Lübeck – In der 3. Liga der Frauen hat der verlustpunktfreie Spitzenreiter SV Todesfelde auch die schwere Auswärtshürde in Schwerin in den letzten 15 Minuten souverän gemeistert, die weiße Weste verteidigt und den nächsten großen Schritt in Richtung Aufstiegsrunde zur 2. Bundesliga vollzogen. Weiterhin durch die Heimniederlage der Zweiten des VfL Oldenburg gegen das Schlusslicht Frankfurter HC auch in Richtung Meisterschaft. Für den SV Henstedt-Ulzburg gab es nach einer starken Aufholjagd am Ende doch nichts Zählbares mit auf die Heimreise zu nehmen. Während Todesfelde weiter von der Spitze grüßt, stehen die „Frogs-Ladies“ mit dem Rücken an der Wand, nur einen Punkt vor dem Abstiegsplatz.
SV GW Schwerin – SV Todesfelde 27:32 (13:12)
Das Spitzenspiel hielt was es versprach, Spannung pur, Der Killerinstinkt des verlustpunktfreien Spitzenreiters entschied in der Schlussphase das Top-Spiel und ließ den Aufsteiger weiter den Blick in Richtung Zweitliga-Aufstieg richten.

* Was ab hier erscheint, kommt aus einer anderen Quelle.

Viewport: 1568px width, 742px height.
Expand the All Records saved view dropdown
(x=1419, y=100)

Es dauerte bis zur 4. Minute, bis das 1:0 für die Gastgeberinnen fiel, doch der Spitzenreiter glich nicht nur aus sondern übernahm durch zwei Treffer von Franziska Haupt, einen von der Siebenmetermarke, mit 2:1 in der 6. Minute die Führung. Es entwickelte sich eine Abwehrschlacht, in der der SV Todesfelde in Unterzahl das 2:3 (11.) und anschließend das 2:4 hinnahm. Dieses veranlasste Trainer Henning Ammen zur frühen Auszeit. Sie zeigte Wirkung, es folgte der Anschlusstreffer zum 4:5 (15.) durch einen Doppelschlag von Rieke Thal und Svea Schüller und Lina-Cathleen Asmussen machten den 4:0-Lauf zum 6:5 (18.) perfekt. Jetzt meldete Schwerin Redebedarf an. Auch diese Auszeit zeigte Wirkung und die Gastgeberinnen zogen mit drei Tore in Folge auf 8:6 (20.) davon. Es blieb ein Spiel auf Augenhöhe, in dem die Seiten beim 13:12 für die Gastgeberinnen gewechselt wurden.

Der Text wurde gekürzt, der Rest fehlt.